Ее почитатели основали школу клотильдизма, которую осудило духовенство и которая привела к тому, что шестьдесят восемь подростков в экстазе покончили с собой, спрыгнув с Триумфальной арки.
За ее занятиями политикой и религией последовал символический брак с белым быком из Булонского леса. Ее знаменитые дуэли, в результате которых она ранила трех пожилых академиков и сама получила укол шпагой в правую ягодицу, приобрели отрицательную огласку — и все это еще до того, как ей исполнилось двадцать. В статье, напечатанной в журнале «Souffrance» [9], она писала, что карьера не оставила ей времени на детство.
Затем наступила фаза, когда все дни она стала проводить в кино, а вечерами до глубокой ночи обсуждала достоинства Грегори Пека, Таба Хантера, Марлона Брандо и Фрэнка Синатры. Мерилин Монро она считала чересчур цветущей, Лоллобриджиду — коровой. Она побывала в Риме, где сыграла в трех версиях «Войны и мира» и в двух «Кво вадис?», но рецензии в газетах повергли ее в такое отчаяние, что титул принцессы подоспел как раз кстати. В этой сфере конкуренция была не такая жестокая.
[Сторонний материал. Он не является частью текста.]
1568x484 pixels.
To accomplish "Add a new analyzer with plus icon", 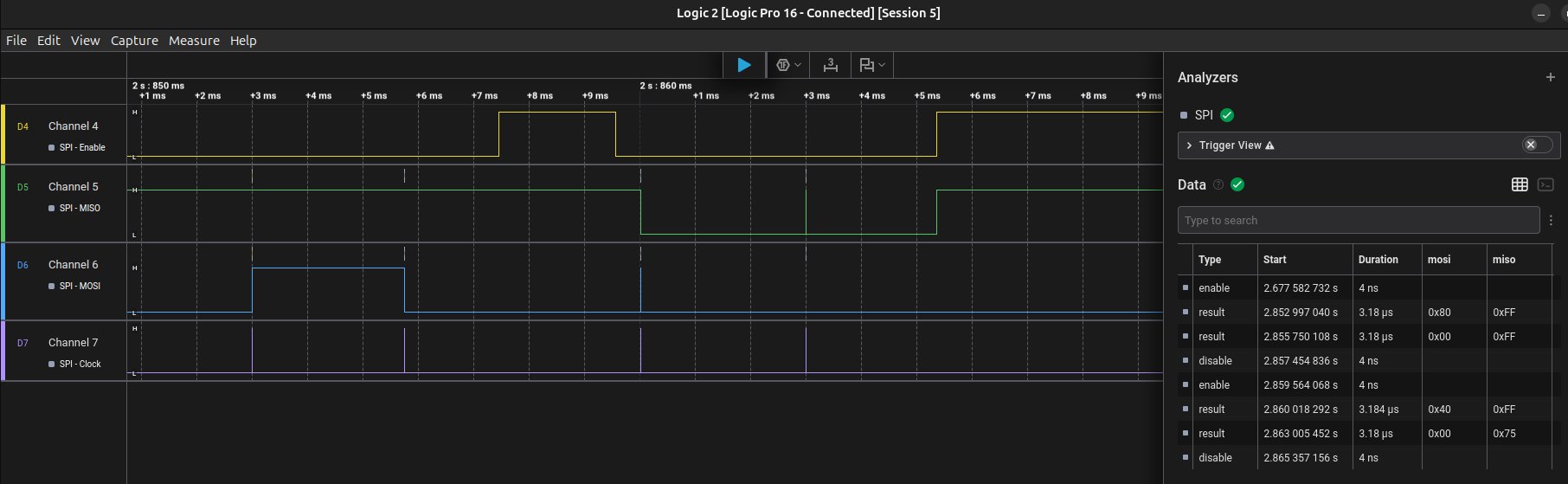I will pyautogui.click(x=1550, y=77).
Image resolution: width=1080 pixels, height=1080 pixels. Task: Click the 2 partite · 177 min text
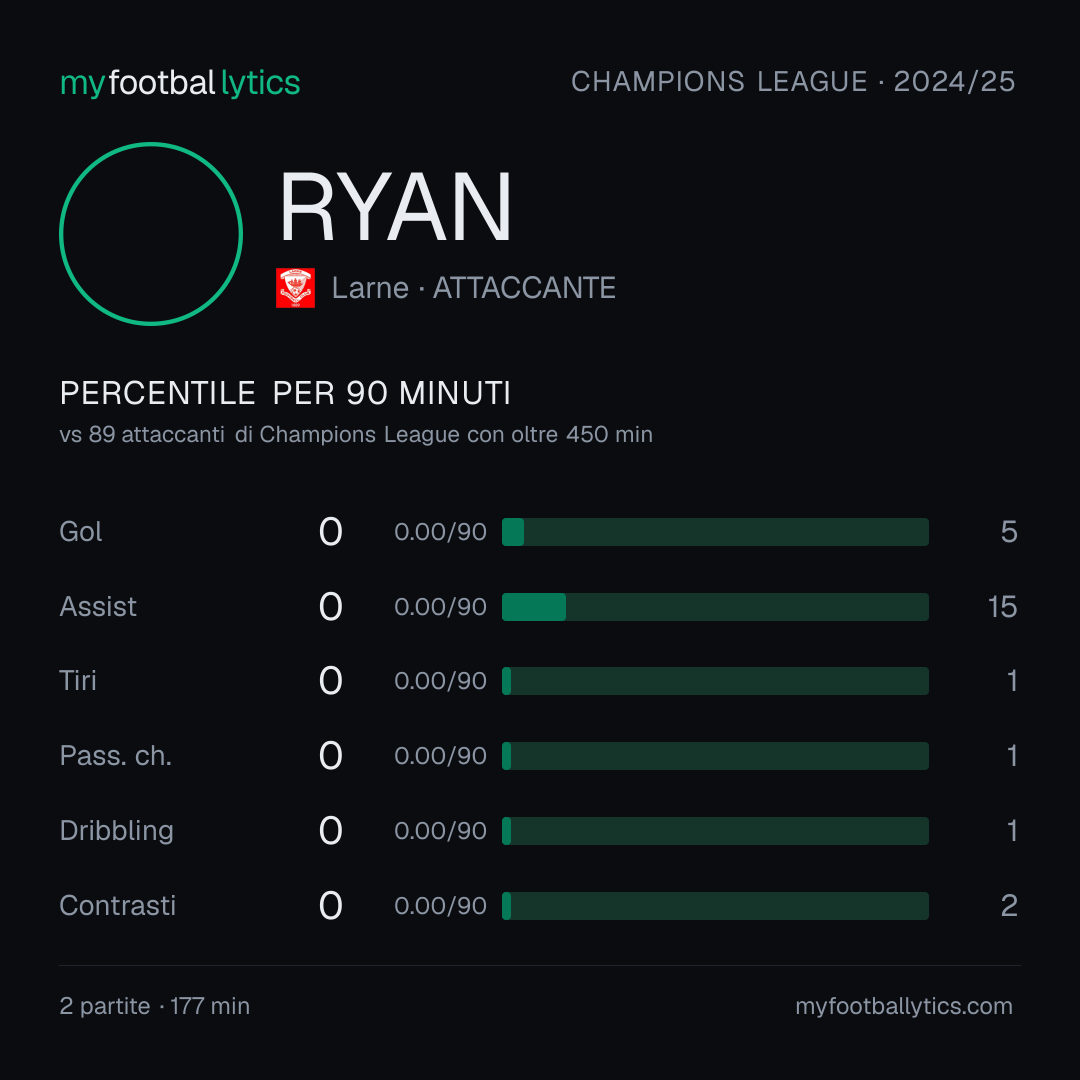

Клотильда начала думать о себе во множественном числе, говорить «наш народ», «наше положение», «наш долг». За первым августейшим жестом, а именно включением фонтанов в Версале, последовала тщательная разработка дорогого ее сердцу проекта, отчасти имевшего некоторые параллели в истории. Она выделила недалеко от Версаля участок земли, который должен был именоваться Пти Голливуд. Там надлежало построить небольшие домики, загоны для скота, амбары. Там железные клейма не вынимались бы никогда из костров. Индейские лошадки, дико выкатывая глаза, налетали бы на загородки. В Пти Голливуд наведывались бы Рой Роджерс, Алан Ладд, Хут Гибсон, Гэри Купер — молчаливые и сильные. Они чувствовали бы себя там как дома. Клотильда в кожаной юбке и черной рубашке ходила бы между гостями и разносила самогон в маленьких стаканчиках. Если бы началась перестрелка (ну как избежать перестрелки там, где собираются необузданные немногословные мужчины?), то принцесса — тут как тут — останавливала бы кровь и облегчала своей августейшей рукой муки страдальца, молча сносящего терзающую его боль. Такова была суть лишь одного из замыслов Клотильды.
Именно в это время она стала брать к себе в постель старого игрушечного мишку. Именно в это время она безумно влюбилась в Тода Джонсона.
Клотильда встретила его в посольстве, куда пришла с юным Жоржем де Марин, иначе говоря, графом де Марин. Этот надутый семнадцатилетний юнец отлично знал, будучи членом одного с ней клуба поклонников Таба Хантера, что тот непременно появится в течение вечера в посольстве.
Тод Джонсон сидел рядом с Клотильдой на банкетке, обращенной к танцевальной площадке. Она заметила его — и дыхание ее участилось; некоторое время она наблюдала за ним — и сердце ее колотилось; наконец, под нытье скрипок она наклонилась к нему и спросила:
— Вы американец?
— Точно так.
— Тогда будьте осторожны. Вам все время будут наливать шампанское, пока вы их не остановите.
— Спасибо за совет, — ответил Тод, — уже наливали. А вы француженка?
— Конечно.
— Я думал, тут французы не бывают.
Жорж злобно пнул под столом Клотильду, лицо ее покраснело от боли.
— Надеюсь, вы не рассердитесь, — сказал Тод, — Я уж сам представлюсь — Тод Джонсон.
— Я знаю, в Америке так принято, — сказала Клотильда, — Я там была. Разрешите представить вам графа де Марин. Теперь, — обратилась она к Жоржу, — представь ты меня. У них так полагается.
Жорж с хитрым видом прищурил глаза.
— Мадемуазель Клотильда Эристаль, — монотонным голосом сказал он.
— Что-то вроде имя знакомое, — заметил Тод. — Вы, случайно, не актриса?
Клотильда опустила ресницы.
— Нет, мсье, разве что все люди актеры.
— Хорошо сказано, — одобрил Тод. — Вы здорово говорите по-английски.
— Говорит ли мсье по-французски? — опять произнес Жорж монотонным голосом, считая свой тон оскорбительным.
— На принстонском французском. Вопросы задавать могу, но ответов не понимаю. Но я учусь. Сейчас уже разбираю отдельные слова, не то что несколько недель назад.